Exercise objective ::
The only acceptable output is every entry, printed exactly.

Records from a data collection
--
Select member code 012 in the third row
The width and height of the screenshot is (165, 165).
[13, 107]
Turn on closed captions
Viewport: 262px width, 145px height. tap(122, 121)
--
Exercise output ::
Select member code 012 in the third row
The width and height of the screenshot is (165, 165).
[13, 107]
Turn on closed captions
Viewport: 262px width, 145px height. tap(122, 121)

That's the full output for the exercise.